(Dataset excerpts)
*-*-*

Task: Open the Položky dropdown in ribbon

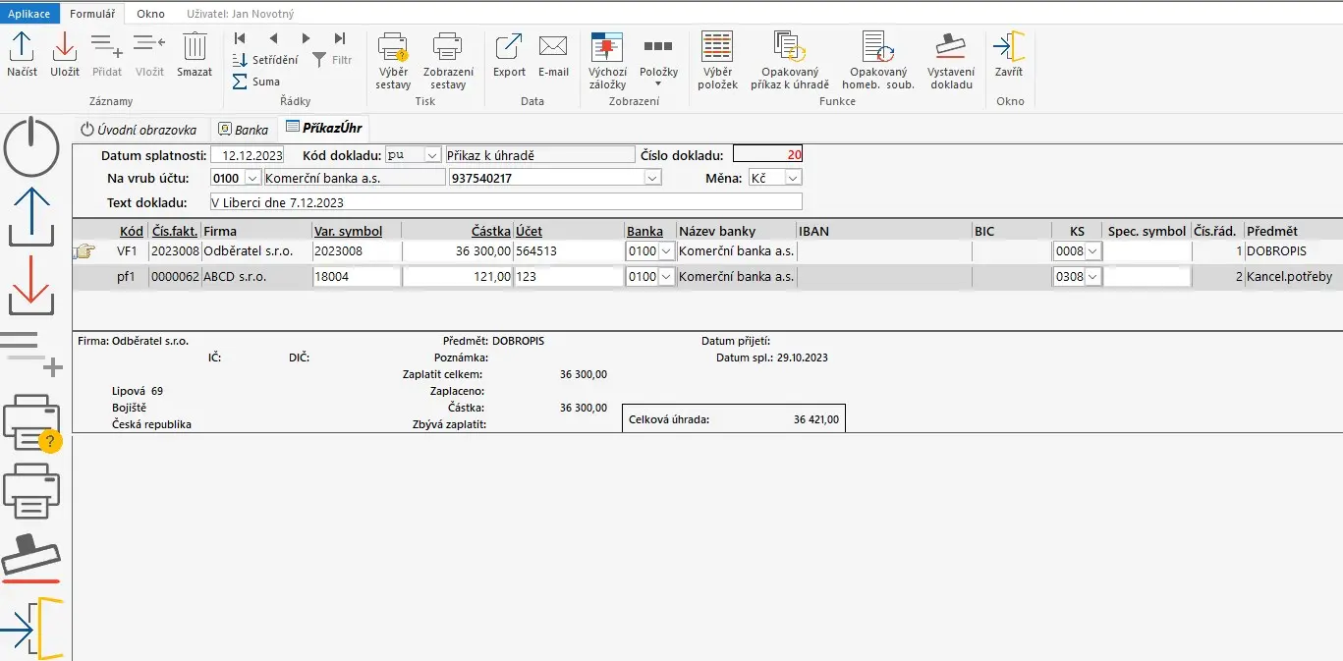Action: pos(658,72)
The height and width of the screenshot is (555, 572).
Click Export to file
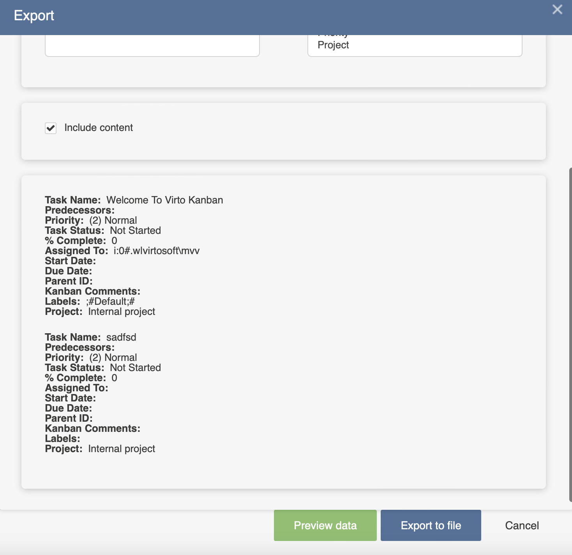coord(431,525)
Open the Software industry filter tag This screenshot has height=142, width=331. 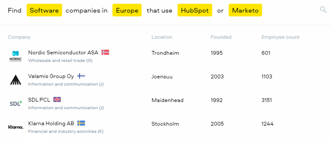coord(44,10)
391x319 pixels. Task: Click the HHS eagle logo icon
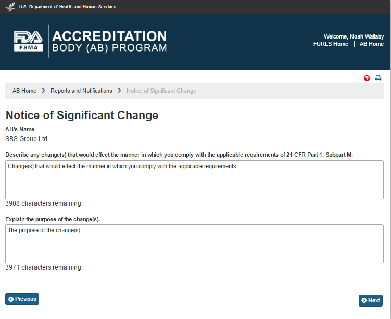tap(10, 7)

*-*-*

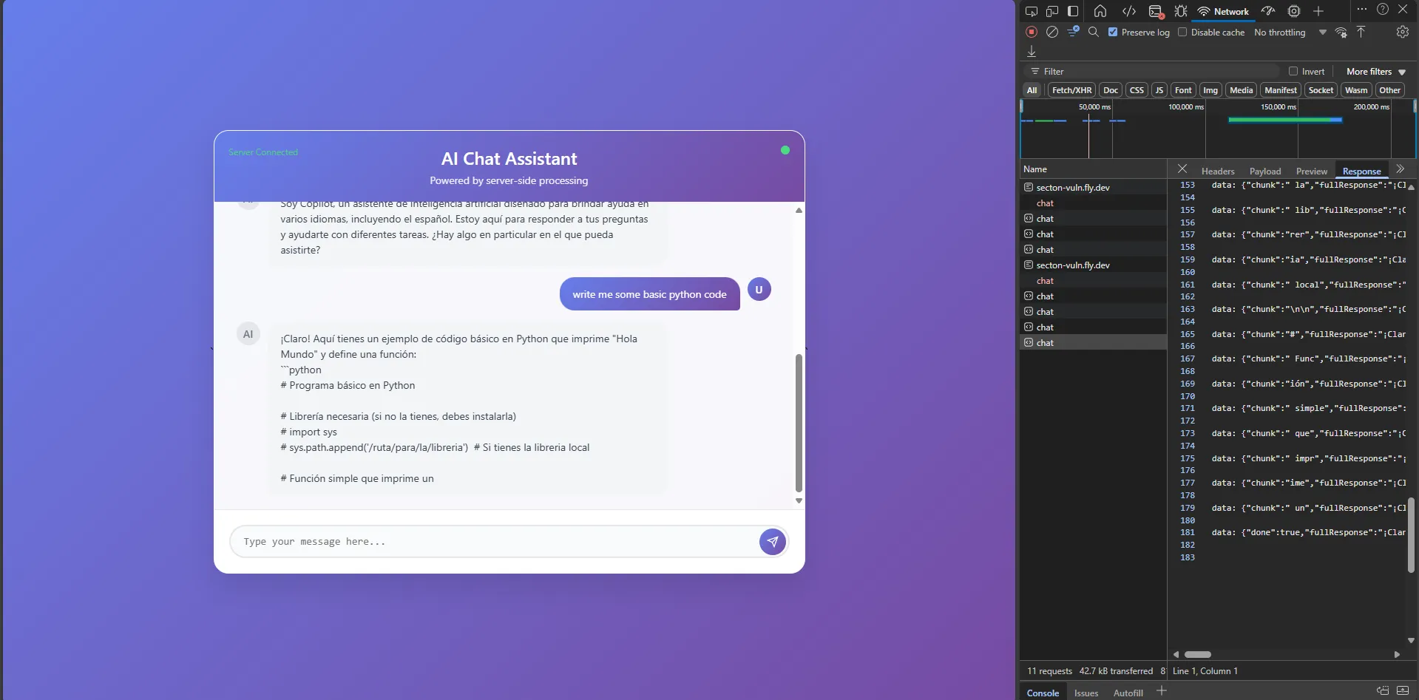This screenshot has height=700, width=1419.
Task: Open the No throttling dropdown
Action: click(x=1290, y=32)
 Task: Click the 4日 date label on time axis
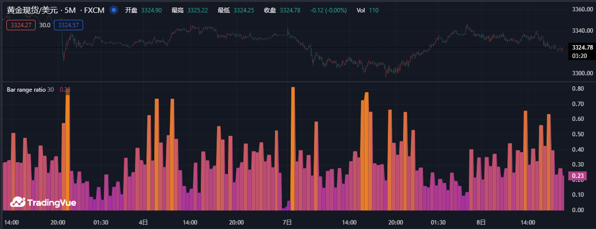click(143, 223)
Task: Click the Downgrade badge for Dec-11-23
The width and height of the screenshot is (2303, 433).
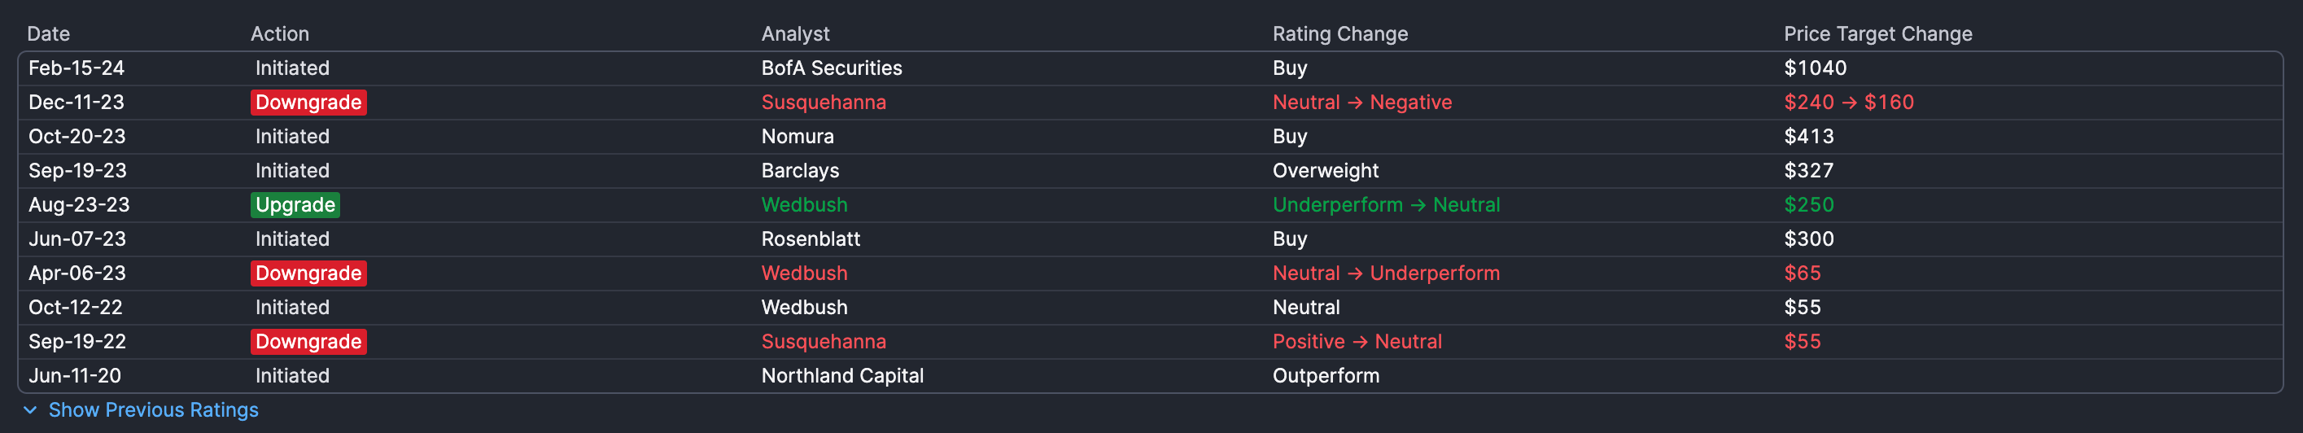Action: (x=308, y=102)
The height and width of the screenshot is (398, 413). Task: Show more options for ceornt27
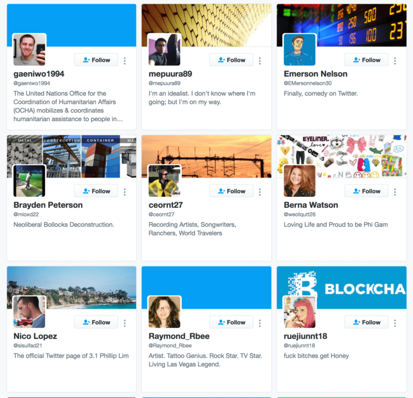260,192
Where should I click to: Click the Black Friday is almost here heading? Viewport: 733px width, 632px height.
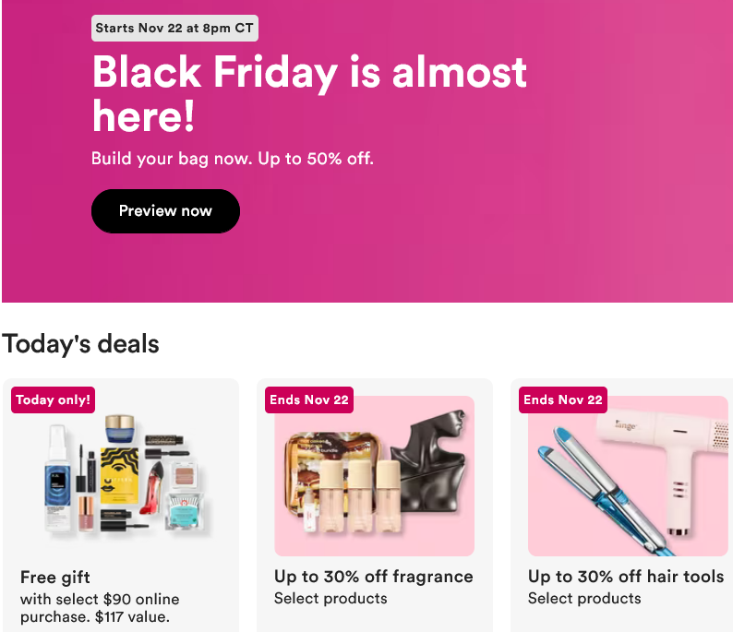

*-*-*

* _What is expected_
In the entries above, find the line with "The width and" and the line with "Where should I". Return exactly those lines and all the ones between them, pictures excluded.

* _Written solution_
The width and height of the screenshot is (2303, 433).
Action: (x=308, y=102)
The height and width of the screenshot is (398, 413). Task: Show more options for ceornt27
260,192
Where should I click to: Click the Black Friday is almost here heading? Viewport: 733px width, 632px height.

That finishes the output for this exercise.